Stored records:
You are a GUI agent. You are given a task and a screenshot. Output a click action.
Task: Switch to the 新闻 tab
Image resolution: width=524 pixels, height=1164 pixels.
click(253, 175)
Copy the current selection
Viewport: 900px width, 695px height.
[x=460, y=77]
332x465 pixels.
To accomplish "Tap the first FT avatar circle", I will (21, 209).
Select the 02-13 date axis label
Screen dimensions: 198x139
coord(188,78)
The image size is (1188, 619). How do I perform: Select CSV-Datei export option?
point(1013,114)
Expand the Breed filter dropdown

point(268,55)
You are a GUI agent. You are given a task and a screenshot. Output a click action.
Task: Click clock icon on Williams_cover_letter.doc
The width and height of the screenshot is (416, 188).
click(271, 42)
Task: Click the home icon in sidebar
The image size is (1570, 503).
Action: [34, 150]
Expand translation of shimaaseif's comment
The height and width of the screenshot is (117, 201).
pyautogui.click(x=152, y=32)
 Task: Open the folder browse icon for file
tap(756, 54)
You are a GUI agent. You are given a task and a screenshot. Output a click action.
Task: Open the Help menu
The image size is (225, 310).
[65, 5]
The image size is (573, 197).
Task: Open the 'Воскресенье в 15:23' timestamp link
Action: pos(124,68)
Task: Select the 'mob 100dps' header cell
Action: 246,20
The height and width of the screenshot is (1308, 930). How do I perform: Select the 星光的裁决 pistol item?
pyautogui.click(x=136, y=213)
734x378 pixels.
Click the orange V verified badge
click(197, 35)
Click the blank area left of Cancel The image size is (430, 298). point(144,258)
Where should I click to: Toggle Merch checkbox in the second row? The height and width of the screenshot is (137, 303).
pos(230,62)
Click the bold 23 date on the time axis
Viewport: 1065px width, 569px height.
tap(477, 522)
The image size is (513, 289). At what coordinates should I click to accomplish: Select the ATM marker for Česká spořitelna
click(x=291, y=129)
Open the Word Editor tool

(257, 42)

Task prompt:
Could you restate every record above word for word?

Response to this task:
You are a GUI agent. You are given a task and a screenshot. Output a click action.
Task: Switch to the 新闻 tab
Image resolution: width=524 pixels, height=1164 pixels.
click(253, 175)
Copy the current selection
Viewport: 900px width, 695px height.
[x=460, y=77]
332x465 pixels.
To accomplish "Tap the first FT avatar circle", I will (21, 209).
Select the 02-13 date axis label
Screen dimensions: 198x139
coord(188,78)
The image size is (1188, 619). How do I perform: Select CSV-Datei export option?
point(1013,114)
Expand the Breed filter dropdown

point(268,55)
You are a GUI agent. You are given a task and a screenshot. Output a click action.
Task: Click clock icon on Williams_cover_letter.doc
The width and height of the screenshot is (416, 188).
click(271, 42)
Task: Click the home icon in sidebar
The image size is (1570, 503).
Action: [34, 150]
Expand translation of shimaaseif's comment
The height and width of the screenshot is (117, 201).
pyautogui.click(x=152, y=32)
 Task: Open the folder browse icon for file
tap(756, 54)
You are a GUI agent. You are given a task and a screenshot. Output a click action.
Task: Open the Help menu
The image size is (225, 310).
[65, 5]
The image size is (573, 197).
Task: Open the 'Воскресенье в 15:23' timestamp link
Action: pos(124,68)
Task: Select the 'mob 100dps' header cell
Action: 246,20
The height and width of the screenshot is (1308, 930). How do I perform: Select the 星光的裁决 pistol item?
pyautogui.click(x=136, y=213)
734x378 pixels.
Click the orange V verified badge
click(197, 35)
Click the blank area left of Cancel The image size is (430, 298). point(144,258)
Where should I click to: Toggle Merch checkbox in the second row? The height and width of the screenshot is (137, 303).
pos(230,62)
Click the bold 23 date on the time axis
Viewport: 1065px width, 569px height.
tap(477, 522)
The image size is (513, 289). At what coordinates should I click to accomplish: Select the ATM marker for Česká spořitelna
click(x=291, y=129)
Open the Word Editor tool

(257, 42)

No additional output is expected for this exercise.